Task details - Print the entries below exactly as they appear, from the line that contains "Task: Expand the Back" through the line that contains "Action: point(485,242)".

Provided records -
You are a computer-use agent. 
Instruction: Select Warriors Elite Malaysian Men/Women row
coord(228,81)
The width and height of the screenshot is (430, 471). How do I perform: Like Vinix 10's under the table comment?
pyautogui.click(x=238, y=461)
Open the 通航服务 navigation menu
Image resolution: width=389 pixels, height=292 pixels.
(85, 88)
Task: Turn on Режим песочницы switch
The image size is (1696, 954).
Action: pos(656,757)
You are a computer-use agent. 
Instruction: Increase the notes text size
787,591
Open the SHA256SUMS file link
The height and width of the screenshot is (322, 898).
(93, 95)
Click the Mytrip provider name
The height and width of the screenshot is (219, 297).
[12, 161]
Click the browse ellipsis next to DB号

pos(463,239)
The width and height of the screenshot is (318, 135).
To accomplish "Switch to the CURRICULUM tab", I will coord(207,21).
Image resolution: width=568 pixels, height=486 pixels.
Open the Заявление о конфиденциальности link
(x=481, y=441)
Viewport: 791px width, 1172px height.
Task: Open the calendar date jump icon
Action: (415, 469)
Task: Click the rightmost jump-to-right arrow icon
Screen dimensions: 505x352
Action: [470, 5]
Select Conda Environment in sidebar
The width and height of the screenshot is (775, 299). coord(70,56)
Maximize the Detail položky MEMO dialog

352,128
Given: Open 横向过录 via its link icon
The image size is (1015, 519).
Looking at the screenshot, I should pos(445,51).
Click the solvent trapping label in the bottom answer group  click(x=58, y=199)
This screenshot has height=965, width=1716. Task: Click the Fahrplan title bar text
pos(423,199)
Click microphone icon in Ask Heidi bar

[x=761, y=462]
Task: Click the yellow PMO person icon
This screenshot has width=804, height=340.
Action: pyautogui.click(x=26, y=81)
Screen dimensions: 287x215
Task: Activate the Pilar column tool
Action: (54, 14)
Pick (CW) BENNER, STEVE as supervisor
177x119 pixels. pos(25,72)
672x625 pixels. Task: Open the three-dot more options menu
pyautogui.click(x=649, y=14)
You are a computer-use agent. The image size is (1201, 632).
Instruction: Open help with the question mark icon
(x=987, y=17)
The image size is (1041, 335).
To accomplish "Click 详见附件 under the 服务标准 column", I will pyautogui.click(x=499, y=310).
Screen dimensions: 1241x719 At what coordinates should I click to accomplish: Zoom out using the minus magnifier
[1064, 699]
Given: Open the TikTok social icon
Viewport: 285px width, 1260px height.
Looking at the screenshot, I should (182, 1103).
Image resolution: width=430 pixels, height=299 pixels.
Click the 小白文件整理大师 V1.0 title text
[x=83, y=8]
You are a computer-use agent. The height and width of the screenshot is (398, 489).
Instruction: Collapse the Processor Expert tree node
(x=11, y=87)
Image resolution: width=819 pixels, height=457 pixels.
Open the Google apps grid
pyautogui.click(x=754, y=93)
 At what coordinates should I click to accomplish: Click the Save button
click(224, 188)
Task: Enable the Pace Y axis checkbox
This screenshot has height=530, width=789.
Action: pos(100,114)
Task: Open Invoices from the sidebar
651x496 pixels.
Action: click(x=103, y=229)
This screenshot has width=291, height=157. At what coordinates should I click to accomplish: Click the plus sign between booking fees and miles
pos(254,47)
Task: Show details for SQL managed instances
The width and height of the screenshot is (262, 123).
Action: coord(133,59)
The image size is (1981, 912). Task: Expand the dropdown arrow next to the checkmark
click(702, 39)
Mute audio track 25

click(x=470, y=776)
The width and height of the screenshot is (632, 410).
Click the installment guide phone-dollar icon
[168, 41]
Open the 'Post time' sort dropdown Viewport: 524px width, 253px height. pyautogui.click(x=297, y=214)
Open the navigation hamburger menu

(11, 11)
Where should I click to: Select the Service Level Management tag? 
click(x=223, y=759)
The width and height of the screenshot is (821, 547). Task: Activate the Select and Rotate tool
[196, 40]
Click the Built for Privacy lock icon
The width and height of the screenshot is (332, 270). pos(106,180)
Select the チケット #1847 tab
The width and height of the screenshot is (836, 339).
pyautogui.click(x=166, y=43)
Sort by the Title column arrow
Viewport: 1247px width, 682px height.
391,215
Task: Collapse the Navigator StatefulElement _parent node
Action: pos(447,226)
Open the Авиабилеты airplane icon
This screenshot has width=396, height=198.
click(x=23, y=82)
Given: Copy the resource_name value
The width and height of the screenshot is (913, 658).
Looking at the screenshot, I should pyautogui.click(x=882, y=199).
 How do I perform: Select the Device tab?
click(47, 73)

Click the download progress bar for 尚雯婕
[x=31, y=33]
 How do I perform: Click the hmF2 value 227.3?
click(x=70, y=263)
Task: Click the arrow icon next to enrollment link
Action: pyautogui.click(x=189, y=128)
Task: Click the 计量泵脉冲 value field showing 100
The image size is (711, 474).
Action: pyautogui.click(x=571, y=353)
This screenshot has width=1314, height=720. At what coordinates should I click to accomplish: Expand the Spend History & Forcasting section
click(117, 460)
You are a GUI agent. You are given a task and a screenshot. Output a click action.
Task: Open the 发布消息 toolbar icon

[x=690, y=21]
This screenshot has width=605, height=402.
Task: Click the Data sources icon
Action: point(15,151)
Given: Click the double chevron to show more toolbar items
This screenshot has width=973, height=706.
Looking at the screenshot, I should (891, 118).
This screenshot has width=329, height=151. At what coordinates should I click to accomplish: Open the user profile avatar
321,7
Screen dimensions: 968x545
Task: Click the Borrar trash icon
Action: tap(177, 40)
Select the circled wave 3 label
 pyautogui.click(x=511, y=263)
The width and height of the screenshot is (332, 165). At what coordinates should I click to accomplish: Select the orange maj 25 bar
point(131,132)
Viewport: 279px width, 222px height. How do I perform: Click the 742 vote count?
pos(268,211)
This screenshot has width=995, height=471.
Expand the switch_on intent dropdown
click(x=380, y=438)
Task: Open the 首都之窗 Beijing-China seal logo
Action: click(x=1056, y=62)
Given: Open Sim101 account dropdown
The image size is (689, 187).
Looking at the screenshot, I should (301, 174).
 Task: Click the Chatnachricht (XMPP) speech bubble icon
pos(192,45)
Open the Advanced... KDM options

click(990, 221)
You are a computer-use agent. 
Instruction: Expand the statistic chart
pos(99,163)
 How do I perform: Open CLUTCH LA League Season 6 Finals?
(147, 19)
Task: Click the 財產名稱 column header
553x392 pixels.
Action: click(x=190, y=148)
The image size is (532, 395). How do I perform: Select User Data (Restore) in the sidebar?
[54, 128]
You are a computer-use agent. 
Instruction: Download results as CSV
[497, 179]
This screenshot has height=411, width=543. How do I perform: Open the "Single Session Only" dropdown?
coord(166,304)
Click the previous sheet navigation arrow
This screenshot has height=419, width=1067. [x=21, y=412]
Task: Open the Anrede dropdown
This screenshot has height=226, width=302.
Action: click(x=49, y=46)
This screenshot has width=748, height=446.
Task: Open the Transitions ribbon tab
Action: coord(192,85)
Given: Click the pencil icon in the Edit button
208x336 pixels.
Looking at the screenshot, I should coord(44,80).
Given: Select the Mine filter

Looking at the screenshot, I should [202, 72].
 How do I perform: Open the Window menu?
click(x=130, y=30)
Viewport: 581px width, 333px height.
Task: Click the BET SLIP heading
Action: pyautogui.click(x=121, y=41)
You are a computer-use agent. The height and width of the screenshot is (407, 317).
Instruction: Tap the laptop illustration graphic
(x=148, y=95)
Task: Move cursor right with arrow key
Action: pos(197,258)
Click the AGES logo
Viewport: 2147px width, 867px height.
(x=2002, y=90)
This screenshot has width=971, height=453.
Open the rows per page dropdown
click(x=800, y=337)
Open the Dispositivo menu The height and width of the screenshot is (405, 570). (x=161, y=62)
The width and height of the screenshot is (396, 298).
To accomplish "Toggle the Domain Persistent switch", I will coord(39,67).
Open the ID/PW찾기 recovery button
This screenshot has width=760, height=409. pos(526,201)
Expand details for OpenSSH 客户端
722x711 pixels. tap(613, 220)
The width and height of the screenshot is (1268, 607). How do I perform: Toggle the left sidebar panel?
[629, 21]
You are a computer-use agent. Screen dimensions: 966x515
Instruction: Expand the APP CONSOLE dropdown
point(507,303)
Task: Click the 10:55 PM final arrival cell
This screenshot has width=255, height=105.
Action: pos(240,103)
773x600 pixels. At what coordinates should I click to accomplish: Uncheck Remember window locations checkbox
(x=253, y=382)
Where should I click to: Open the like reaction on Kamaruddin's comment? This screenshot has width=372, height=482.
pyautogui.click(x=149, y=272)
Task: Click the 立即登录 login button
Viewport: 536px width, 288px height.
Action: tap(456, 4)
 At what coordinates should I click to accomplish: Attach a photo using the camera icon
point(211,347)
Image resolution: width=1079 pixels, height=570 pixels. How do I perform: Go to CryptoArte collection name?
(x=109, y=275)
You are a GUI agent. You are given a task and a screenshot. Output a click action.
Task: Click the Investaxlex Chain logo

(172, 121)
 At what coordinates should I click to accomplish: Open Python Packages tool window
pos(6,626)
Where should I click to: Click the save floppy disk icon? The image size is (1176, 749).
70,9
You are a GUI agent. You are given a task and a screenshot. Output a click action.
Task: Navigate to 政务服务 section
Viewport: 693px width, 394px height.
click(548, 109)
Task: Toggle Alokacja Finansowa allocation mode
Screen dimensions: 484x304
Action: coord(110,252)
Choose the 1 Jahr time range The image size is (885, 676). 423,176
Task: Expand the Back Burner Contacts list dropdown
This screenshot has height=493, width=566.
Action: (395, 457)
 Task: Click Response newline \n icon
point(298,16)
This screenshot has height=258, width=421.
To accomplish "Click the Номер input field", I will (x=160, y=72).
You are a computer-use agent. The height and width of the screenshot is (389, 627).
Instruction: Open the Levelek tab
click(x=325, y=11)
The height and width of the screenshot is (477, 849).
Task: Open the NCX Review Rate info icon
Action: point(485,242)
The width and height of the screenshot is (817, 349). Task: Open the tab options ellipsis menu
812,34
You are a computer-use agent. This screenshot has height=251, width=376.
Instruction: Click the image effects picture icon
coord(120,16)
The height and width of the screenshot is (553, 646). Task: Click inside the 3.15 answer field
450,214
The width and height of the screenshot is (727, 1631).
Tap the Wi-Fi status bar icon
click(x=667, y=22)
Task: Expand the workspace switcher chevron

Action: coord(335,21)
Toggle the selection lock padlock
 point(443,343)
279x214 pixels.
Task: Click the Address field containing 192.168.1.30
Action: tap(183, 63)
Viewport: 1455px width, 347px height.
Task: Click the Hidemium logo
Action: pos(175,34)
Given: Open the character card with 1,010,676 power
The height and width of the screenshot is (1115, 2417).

Correct output -
Task: Expand the Back Burner Contacts list dropdown
This screenshot has height=493, width=566.
Action: (395, 457)
 Task: Click Response newline \n icon
point(298,16)
This screenshot has height=258, width=421.
To accomplish "Click the Номер input field", I will (x=160, y=72).
You are a computer-use agent. The height and width of the screenshot is (389, 627).
Instruction: Open the Levelek tab
click(x=325, y=11)
The height and width of the screenshot is (477, 849).
Task: Open the NCX Review Rate info icon
Action: point(485,242)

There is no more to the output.